My mom insisted on end-of-life care at home. At the same time she worried about being a burden to her family. A few weeks before she died, when she once more lamented being a burden, I said, Mom you are a burden, get over it. We did. Thankfully, she laughed and accept it.
Her husband wanted to die at home, but she couldn’t handle being a caregiver and put him in a nursing home. Fortunately, we could afford nursing home care for my step-dad and we could afford 24/7 care for my mom at home for her last month with family rotating in from the other coast. It was still exhausting for everyone. When my wife and I discuss end-of-life and I filled out paperwork about my wishes, I emphasize care at home. Now I realize that is selfish. I don’t want to burn my family out. The same burden my mother worried about. If they need to put me in a nursing home, I’ll deal with that.
My friend @SterlingHIT forwarded this Huffington Post article with cringe-making facts about caregiving. The article highlights that spousal caregivers and those who provide care in their home have it the worst. These 34 million caregivers save the country $500 billion annually in caregiving cost.
How do we care for our caregivers? I meet many caregivers. After I hear their often very long stories, I ask how they take care of themselves. The answers are markedly shorter. They seem much more invested in caregiving others than themselves. Tremendous stress results.
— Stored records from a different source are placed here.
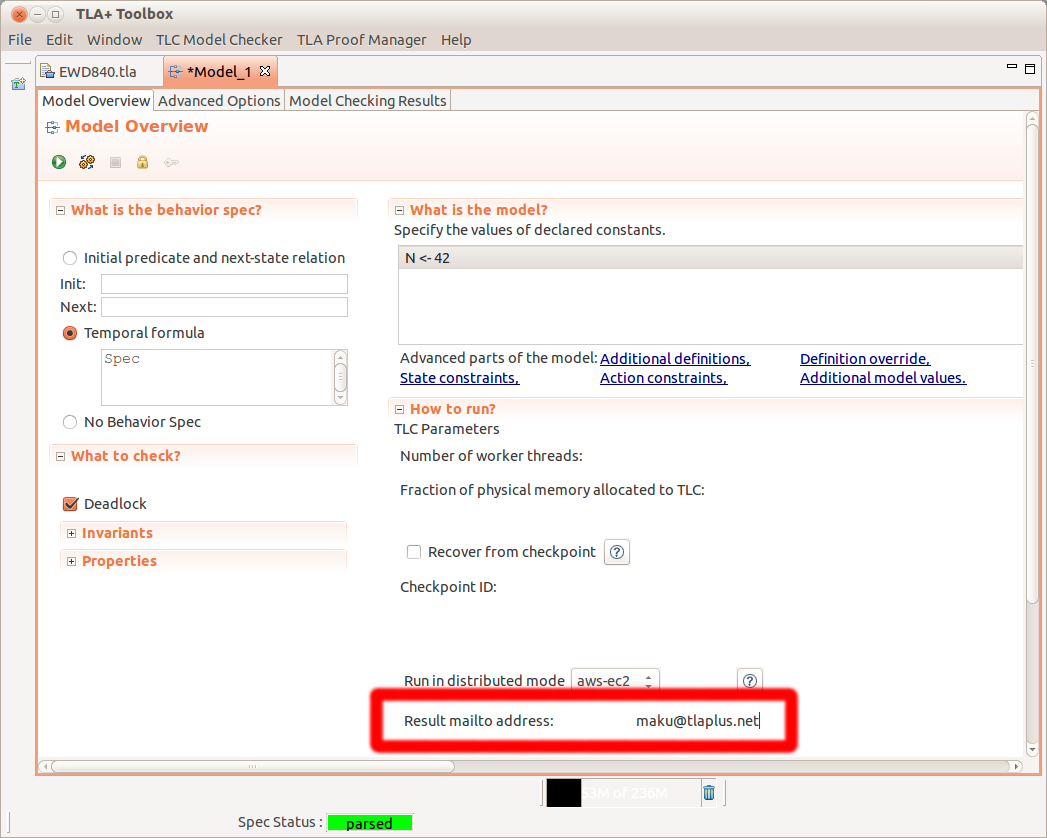Choose the No Behavior Spec option
This screenshot has height=838, width=1047.
pyautogui.click(x=70, y=422)
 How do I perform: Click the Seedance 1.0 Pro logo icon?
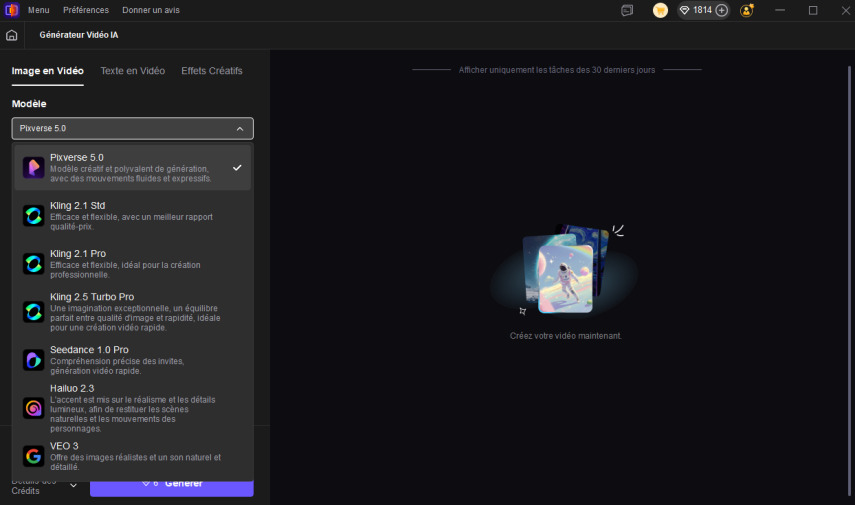[34, 360]
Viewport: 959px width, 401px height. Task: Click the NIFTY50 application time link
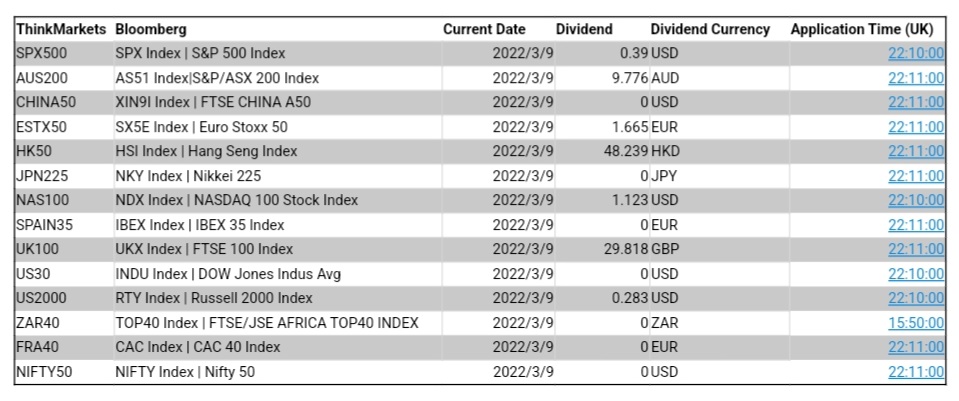coord(915,372)

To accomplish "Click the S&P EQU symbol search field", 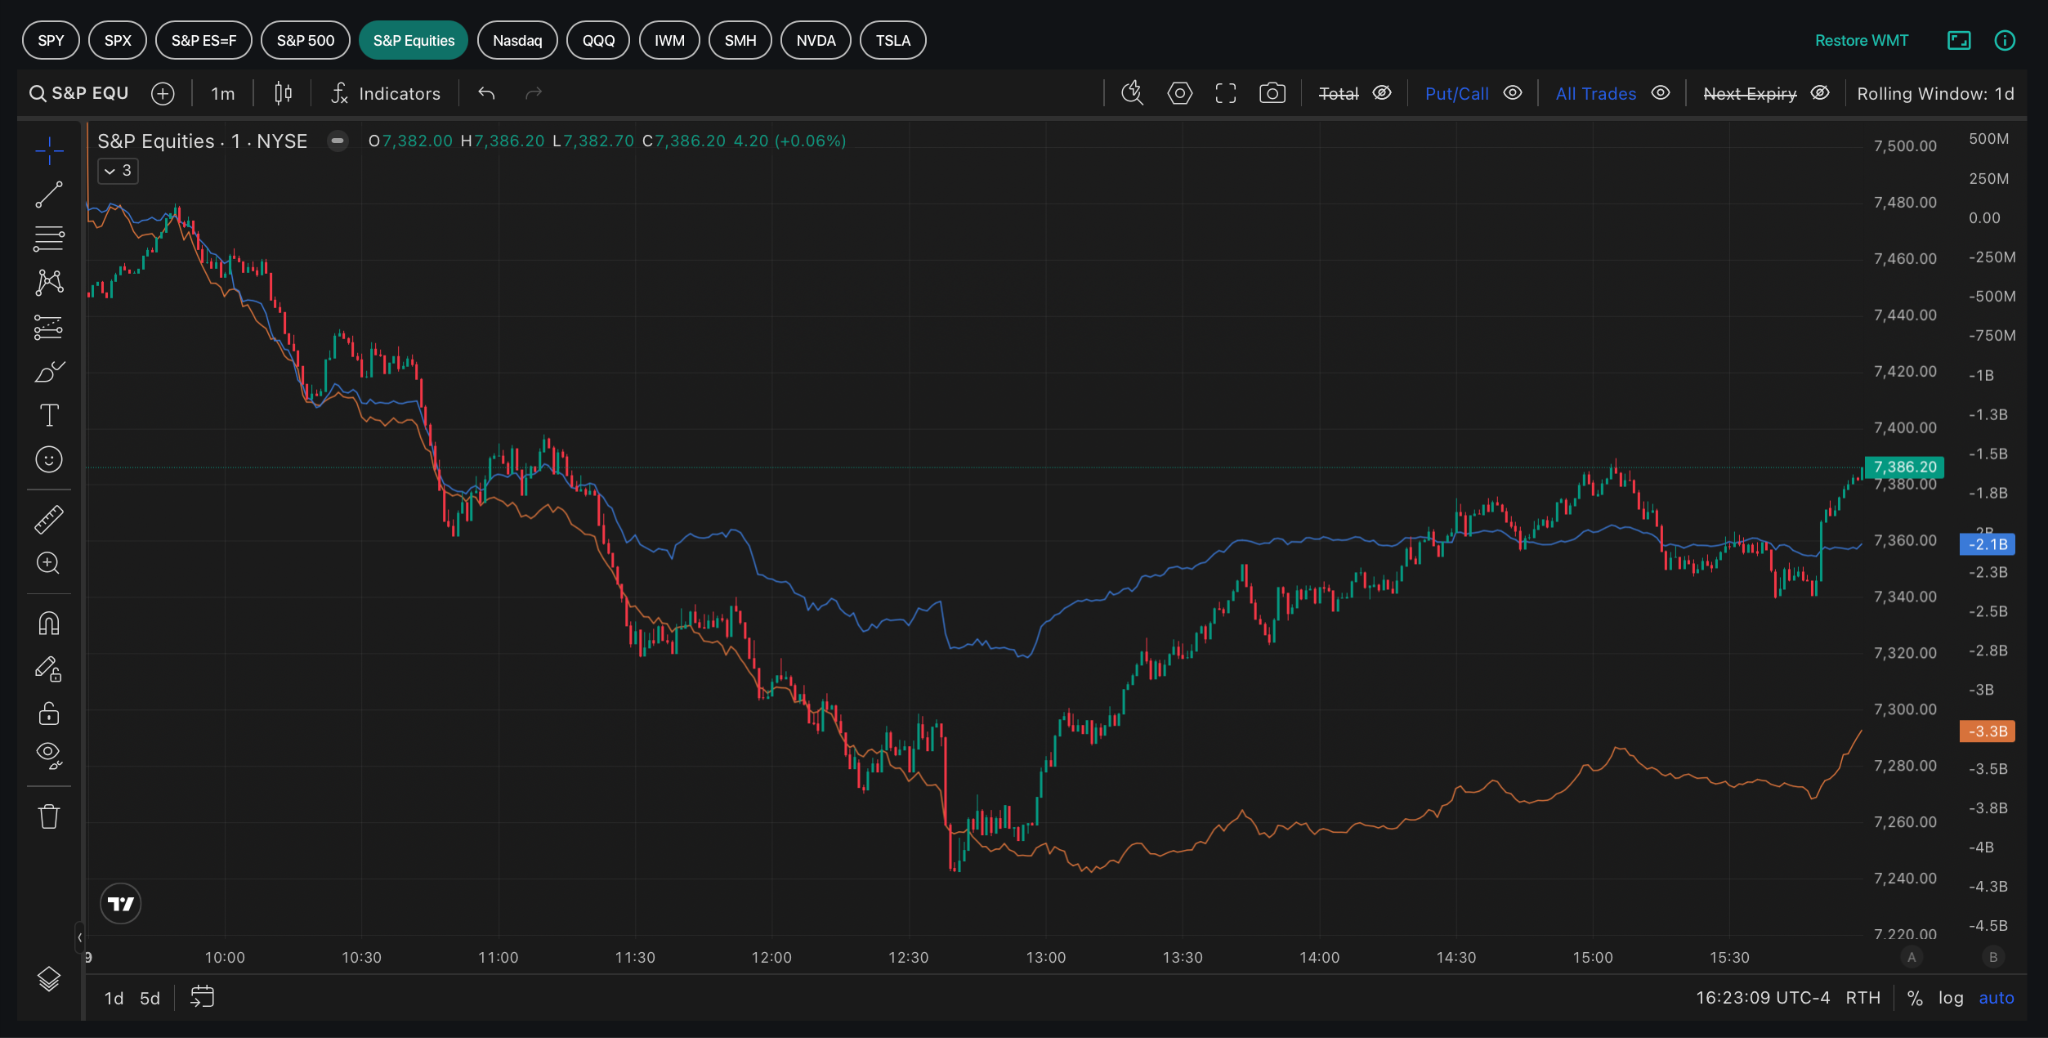I will pyautogui.click(x=79, y=93).
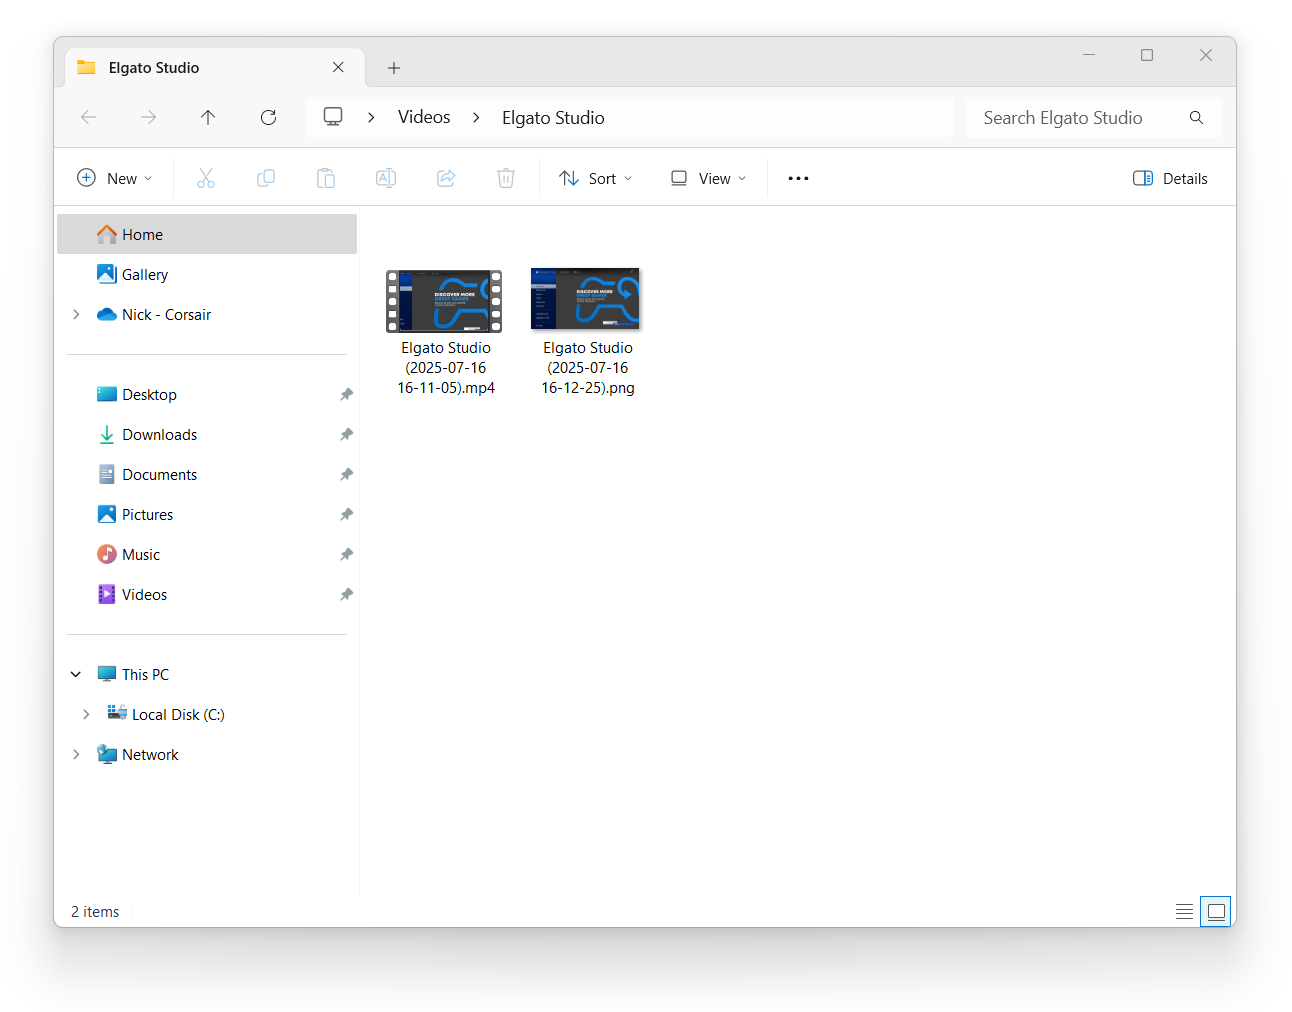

My friend Chris Gordon, a psychiatrist extraordinaire, talks about pocket therapy. Something in your pocket you can take when your self-help strategies fail you. He says that most times, people don’t need it. It’s enough to know it’s there. My pocket therapy, living with a progressive chronic illness is Ativan. I take it rarely. What can we do for caregivers so they don’t need their pocket therapy? If we treated our veterans better, I’d say treat caregivers like veterans. We owe it to them. But we don’t treat our veterans very well, so that’s no model. Where are our priorities and values? Pay now or pay later.